*** Opening of Dataset content ***
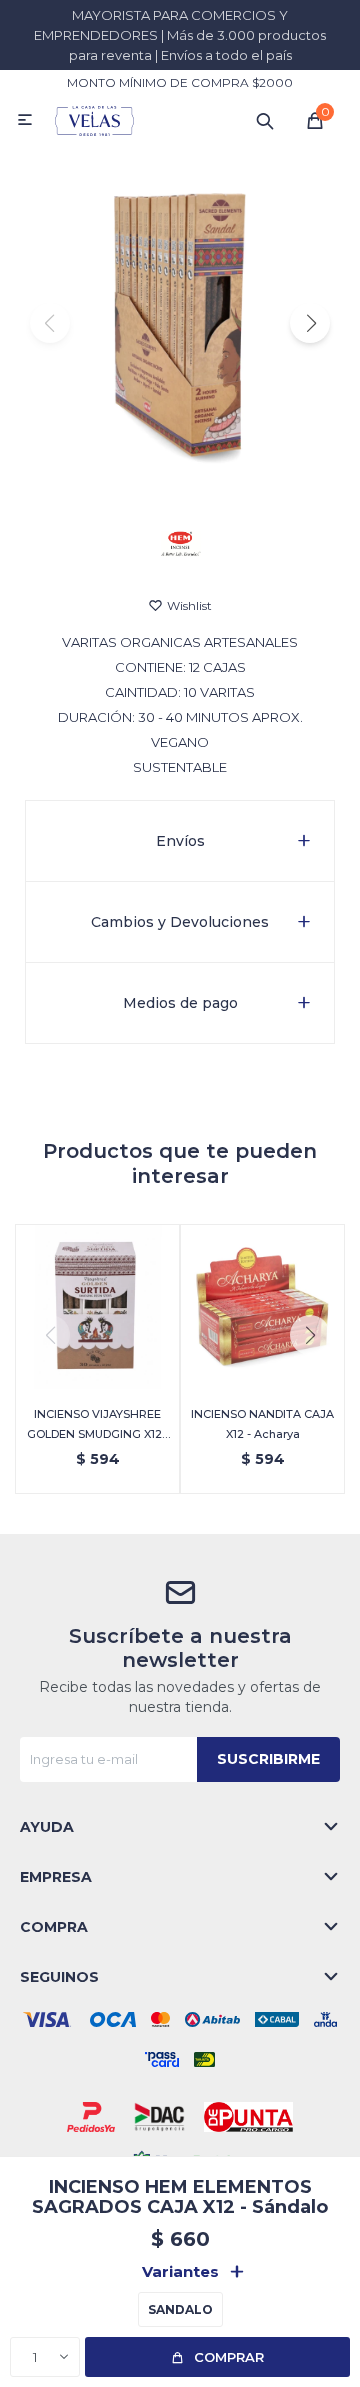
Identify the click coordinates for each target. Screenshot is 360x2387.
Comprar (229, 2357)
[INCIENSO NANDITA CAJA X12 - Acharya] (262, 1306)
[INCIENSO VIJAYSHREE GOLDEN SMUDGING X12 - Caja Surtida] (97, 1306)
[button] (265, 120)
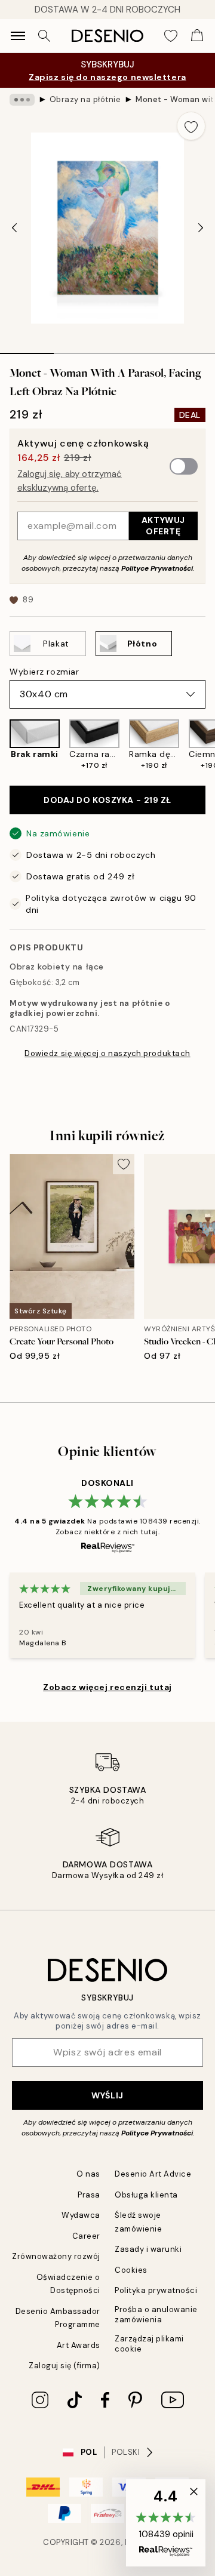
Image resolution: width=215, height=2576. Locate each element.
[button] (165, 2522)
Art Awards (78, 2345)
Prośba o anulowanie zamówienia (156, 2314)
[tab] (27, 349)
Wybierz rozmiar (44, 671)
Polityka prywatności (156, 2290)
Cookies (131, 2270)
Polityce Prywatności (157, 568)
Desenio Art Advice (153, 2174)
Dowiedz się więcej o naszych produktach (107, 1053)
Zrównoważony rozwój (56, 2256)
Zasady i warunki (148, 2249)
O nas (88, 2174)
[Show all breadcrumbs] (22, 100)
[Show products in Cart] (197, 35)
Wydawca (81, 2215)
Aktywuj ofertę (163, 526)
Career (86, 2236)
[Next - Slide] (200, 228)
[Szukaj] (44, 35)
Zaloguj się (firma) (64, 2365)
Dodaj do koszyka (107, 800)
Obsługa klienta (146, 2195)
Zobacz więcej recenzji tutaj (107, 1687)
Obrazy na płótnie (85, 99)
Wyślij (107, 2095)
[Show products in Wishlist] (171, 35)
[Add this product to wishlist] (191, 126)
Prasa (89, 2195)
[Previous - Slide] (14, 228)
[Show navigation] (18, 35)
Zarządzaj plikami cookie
*** Close of Dataset content ***
• **Assignment**:
Above are the lines; repeat exactly the ones from the line containing "[Show all breadcrumbs] (22, 100)" down to the line containing "[Add this product to wishlist] (191, 126)", both inclusive.

• **Output for this exercise**:
[Show all breadcrumbs] (22, 100)
[Show products in Cart] (197, 35)
Wydawca (81, 2215)
Aktywuj ofertę (163, 526)
Career (86, 2236)
[Next - Slide] (200, 228)
[Szukaj] (44, 35)
Zaloguj się (firma) (64, 2365)
Dodaj do koszyka (107, 800)
Obsługa klienta (146, 2195)
Zobacz więcej recenzji tutaj (107, 1687)
Obrazy na płótnie (85, 99)
Wyślij (107, 2095)
[Show products in Wishlist] (171, 35)
[Add this product to wishlist] (191, 126)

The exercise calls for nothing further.